E si arriva agli elettrodomestici a petrolio e infine elettrici. "Il mio “ferro battuto italiano del ’500’’ è riportato nell’apposita voce della Treccani", dice fiero il sarto. Ed è raffigurato anche, insieme ad altri dei pezzi esposti, nel libro "I ferri da stiro", a cura di Laura Palla, Be-Ma Editrice, 1987. C’è persino un ferro in marmo, forse il più antico, e ci sono quelli da viaggio, in scatolina, ideali per un regalo di Natale. Con manici ricercati in paglia di Vienna o con diverse gradazioni di corrente elettrica, ad uso del Paese di destinazione. E i ferretti mignon "da bambini, quando il gioco ti insegnava a stare al mondo, altro che i telefonini". Non mancano i poggiaferro.

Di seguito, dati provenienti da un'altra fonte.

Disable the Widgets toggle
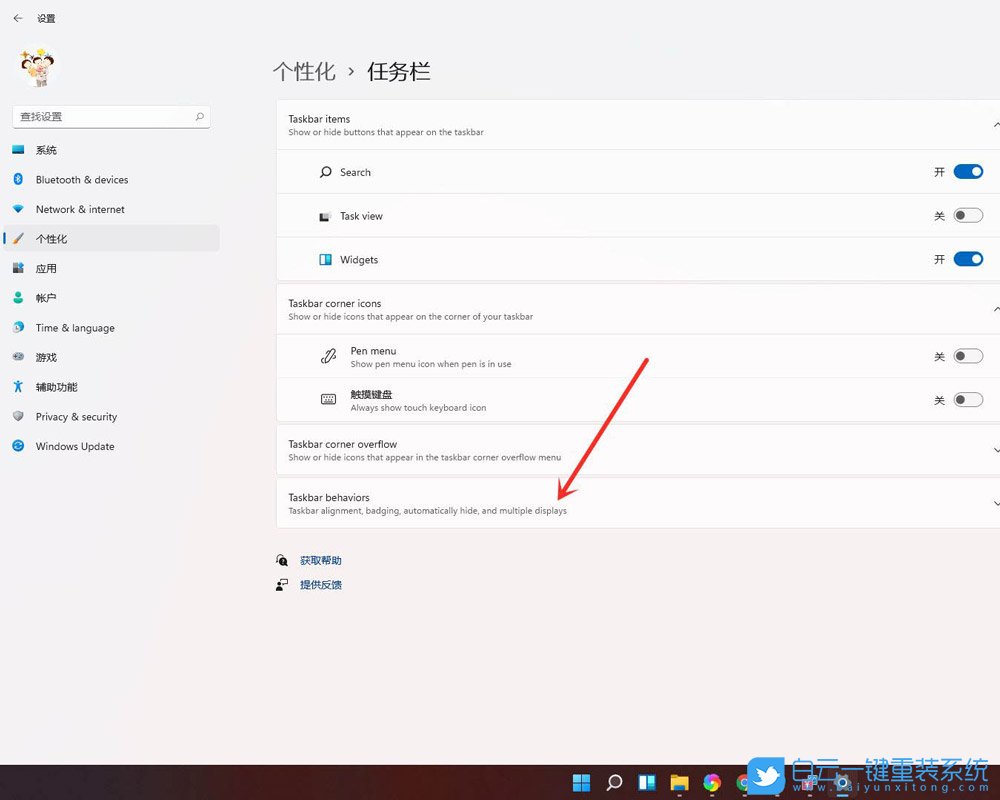The image size is (1000, 800). point(967,259)
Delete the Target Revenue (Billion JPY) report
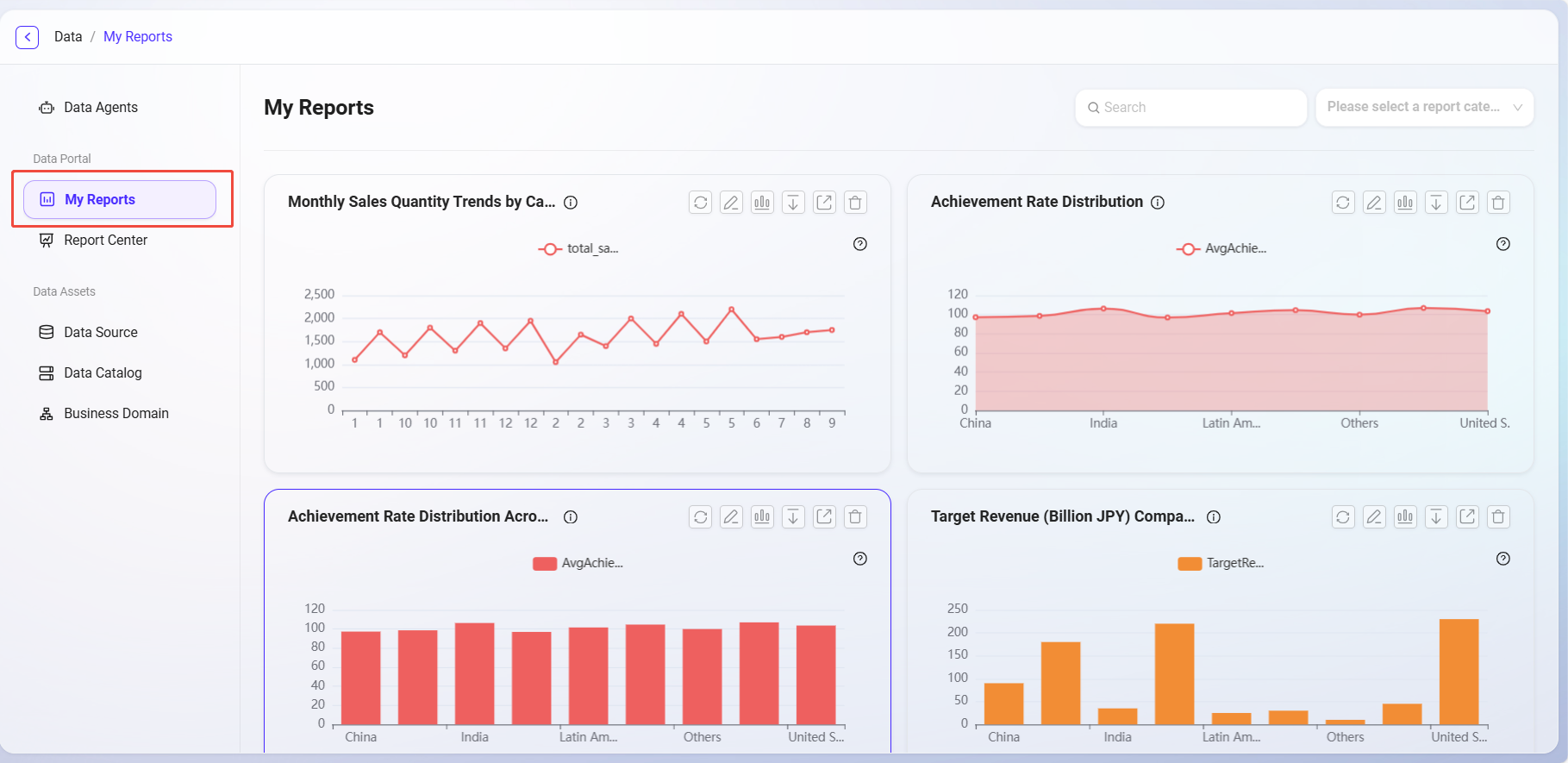Viewport: 1568px width, 763px height. [1498, 517]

Tra le forbici, di ogni foggia e dimensione, anche con impugnatura mancina, splendide le ottocentesche i cui perni raffigurano "Umberto I su un verso e la regina sull'altro o Cristo e la Madonna, per le monache". Nelle teche, portaspilli a forma di maiale o topo. Sui muri anche quadri di figurini. E in un fascicolo, Ferramini ha raccolto vignette e barzellette a tema della "Settimana Enigmistica" o di "Topolino" dove Qui, Quo e Qua si stupiscono quando Zio Paperone esce dal deposito per andare dal "sarto". Lui che non spenderebbe un dollaro per cambiare la sua palandrana rossa. Una collezione iniziata "tanto tempo fa, per scherzo o quasi. Di mercatino in mercatino non mi sono più fermato, quasi una malattia". Dai Navigli a Londra e Parigi. Poi le macchine da cucire prima del predominio Singer.

"Fino agli anni ’50 era un vanto averla in casa: significava che la ragazza ci sapeva fare. Poi è diventata una vergogna", racconta il teramano mentre apre l’antina di un mobiletto Necchi che nasconde i pedali, la cucitrice ribaltabile, le spolette, il lubrificatore e le istruzioni per la "bobina centrale domestica". Ma perché dismettere questo tesoro? "Non cedo l’attività – rassicura il sarto che negli anni ’70 fu il primo al mondo a esportare una sua linea in Giappone, la giacca con sistema zeta – ma non vorrei che tutto andasse perduto quando chiuderò". Appello lanciato, chi lo raccoglie?